(Data section begins)

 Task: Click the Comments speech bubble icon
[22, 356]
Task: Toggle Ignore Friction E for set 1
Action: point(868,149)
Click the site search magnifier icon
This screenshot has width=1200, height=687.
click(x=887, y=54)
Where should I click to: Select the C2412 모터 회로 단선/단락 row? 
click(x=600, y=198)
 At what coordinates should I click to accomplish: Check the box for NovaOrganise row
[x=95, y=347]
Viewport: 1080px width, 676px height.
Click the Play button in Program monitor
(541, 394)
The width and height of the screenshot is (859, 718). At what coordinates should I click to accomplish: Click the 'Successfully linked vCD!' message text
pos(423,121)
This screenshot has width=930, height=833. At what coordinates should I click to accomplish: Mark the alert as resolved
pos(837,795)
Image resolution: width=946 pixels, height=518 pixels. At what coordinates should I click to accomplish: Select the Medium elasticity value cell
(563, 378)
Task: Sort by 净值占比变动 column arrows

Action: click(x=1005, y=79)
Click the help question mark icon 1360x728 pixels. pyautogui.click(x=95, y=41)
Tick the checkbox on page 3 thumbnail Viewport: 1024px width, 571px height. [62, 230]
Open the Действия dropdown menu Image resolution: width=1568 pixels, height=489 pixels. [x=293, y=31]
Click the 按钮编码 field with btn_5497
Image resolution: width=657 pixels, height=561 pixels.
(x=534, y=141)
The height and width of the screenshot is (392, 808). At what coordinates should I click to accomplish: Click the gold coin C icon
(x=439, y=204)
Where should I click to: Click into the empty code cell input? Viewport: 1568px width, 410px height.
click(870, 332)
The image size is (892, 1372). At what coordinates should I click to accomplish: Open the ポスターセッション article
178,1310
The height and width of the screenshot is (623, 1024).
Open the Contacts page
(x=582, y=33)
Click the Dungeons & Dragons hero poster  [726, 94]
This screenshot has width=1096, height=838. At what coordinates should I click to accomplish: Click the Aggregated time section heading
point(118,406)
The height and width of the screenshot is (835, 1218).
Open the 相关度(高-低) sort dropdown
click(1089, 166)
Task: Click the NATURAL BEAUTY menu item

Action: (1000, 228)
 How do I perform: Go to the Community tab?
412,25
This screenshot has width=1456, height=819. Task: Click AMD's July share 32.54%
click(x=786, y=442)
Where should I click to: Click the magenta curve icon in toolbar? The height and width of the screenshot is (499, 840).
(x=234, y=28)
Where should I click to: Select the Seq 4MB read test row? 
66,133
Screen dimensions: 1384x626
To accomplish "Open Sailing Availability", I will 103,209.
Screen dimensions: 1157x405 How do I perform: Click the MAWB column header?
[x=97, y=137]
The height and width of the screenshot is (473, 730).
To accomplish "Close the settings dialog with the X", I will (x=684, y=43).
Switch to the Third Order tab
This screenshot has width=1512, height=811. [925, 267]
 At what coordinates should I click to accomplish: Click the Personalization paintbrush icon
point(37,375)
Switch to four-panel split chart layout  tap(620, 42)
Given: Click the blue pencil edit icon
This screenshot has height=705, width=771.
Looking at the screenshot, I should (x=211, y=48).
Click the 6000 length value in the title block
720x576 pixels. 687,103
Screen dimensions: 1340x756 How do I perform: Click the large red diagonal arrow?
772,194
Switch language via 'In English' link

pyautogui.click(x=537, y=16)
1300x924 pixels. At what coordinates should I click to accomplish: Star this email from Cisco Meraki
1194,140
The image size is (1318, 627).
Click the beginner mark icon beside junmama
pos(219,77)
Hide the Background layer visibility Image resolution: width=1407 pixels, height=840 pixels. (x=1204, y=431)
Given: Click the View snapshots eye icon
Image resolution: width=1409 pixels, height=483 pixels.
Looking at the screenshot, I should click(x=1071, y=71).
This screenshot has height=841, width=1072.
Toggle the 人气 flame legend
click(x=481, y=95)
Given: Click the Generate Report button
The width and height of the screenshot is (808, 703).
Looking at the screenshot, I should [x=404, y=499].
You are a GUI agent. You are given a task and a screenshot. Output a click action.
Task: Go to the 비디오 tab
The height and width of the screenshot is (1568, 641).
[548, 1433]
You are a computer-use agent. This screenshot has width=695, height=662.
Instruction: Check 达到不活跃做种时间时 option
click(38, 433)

(Data section ends)

> [What is being asked] In the material above, find each line that has the string "will" and return it.

> [Task answer]
To accomplish "Open Sailing Availability", I will 103,209.
To accomplish "Close the settings dialog with the X", I will (x=684, y=43).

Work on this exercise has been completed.